A vereadora Gláucia da Saúde (PL) defendeu uma reformulação profunda no Supremo Tribunal Federal (STF), propondo a substituição do modelo de indicação política por concurso público e mandatos temporários.
A declaração foi dada em entrevista exclusiva à cobertura do Regionalzão no evento Mega Brasil – A Força que Produz, realizado no Castelli Hall, em Uberlândia.
Para a parlamentar, o sistema atual de escolhas compromete a imparcialidade do Judiciário frente ao Poder Executivo.
“Eu não me conformo de ter que ter indicações. Como que você vai julgar um presidente que te indicou? Isso não tem lógica” , afirmou.

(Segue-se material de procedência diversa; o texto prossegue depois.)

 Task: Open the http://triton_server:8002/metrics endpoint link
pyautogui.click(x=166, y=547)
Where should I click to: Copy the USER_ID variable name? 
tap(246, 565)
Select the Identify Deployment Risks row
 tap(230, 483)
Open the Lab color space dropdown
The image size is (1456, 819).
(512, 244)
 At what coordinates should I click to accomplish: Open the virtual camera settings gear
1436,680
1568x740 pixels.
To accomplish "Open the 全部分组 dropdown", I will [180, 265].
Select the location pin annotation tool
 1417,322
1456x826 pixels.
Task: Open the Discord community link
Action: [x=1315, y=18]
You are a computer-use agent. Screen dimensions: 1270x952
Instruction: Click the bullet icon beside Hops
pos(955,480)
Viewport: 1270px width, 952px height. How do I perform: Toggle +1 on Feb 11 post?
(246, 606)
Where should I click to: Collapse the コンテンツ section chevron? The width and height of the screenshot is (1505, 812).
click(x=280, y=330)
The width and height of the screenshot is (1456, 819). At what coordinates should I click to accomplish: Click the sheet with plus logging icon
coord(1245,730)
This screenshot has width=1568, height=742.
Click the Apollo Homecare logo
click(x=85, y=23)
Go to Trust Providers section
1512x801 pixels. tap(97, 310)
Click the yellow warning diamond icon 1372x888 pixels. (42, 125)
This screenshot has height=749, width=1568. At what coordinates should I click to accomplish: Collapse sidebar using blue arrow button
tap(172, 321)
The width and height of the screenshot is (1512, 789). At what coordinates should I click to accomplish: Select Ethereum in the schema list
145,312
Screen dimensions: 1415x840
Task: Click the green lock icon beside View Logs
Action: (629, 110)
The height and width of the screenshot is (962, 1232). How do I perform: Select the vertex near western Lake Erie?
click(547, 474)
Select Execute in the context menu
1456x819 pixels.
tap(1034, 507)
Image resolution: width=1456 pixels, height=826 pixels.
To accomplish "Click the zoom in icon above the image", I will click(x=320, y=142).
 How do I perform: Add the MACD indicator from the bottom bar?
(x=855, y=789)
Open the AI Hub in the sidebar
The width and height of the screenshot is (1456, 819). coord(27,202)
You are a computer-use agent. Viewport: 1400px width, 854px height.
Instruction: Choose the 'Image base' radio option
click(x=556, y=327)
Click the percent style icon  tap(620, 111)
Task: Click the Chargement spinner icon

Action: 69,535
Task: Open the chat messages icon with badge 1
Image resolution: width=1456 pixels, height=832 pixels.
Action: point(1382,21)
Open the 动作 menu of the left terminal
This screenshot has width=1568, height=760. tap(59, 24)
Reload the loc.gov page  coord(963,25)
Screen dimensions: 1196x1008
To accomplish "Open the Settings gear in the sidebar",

A vereadora sugere que a Constituição seja alterada para estabelecer exames públicos e períodos delimitados de atuação no STF.
“Eu acho que tinha que ser concurso público. Não sei se com mandatos de dois em dois anos ou de quatro em quatro anos, mas algo temporário. Vitalício não tem sentido” , declarou.
Independência no Executivo municipal
Ao traçar um paralelo com a política local, Gláucia destacou a sua postura de independência em relação à Prefeitura de Uberlândia.
A vereadora reafirmou que não ocupa cargos e nem mantém indicações na administração municipal para preservar a autonomia do seu mandato parlamentar.
“Atualmente eu me declarei mais independente porque é o papel do vereador. Você não ter cargos é essencial para cumprir o papel de fiscalizar o Executivo” , ressaltou.
Gláucia sustentou que prefere agir de acordo com suas convicções a ceder a pressões de grupos políticos tradicionais.
“Eu nunca foquei em pedir cargos. Sempre busquei ajudar a população, trazendo emendas e contribuindo com a minha experiência” , completou.
A presença da parlamentar no Mega Brasil reforça a movimentação do PL no Triângulo Mineiro durante o período de convenções partidárias.
Organizado pelo deputado federal Zé Vitor, o encontro reúne lideranças políticas e do agronegócio de Minas Gerais e do país, consolidando articulações rumo às eleições de 2026.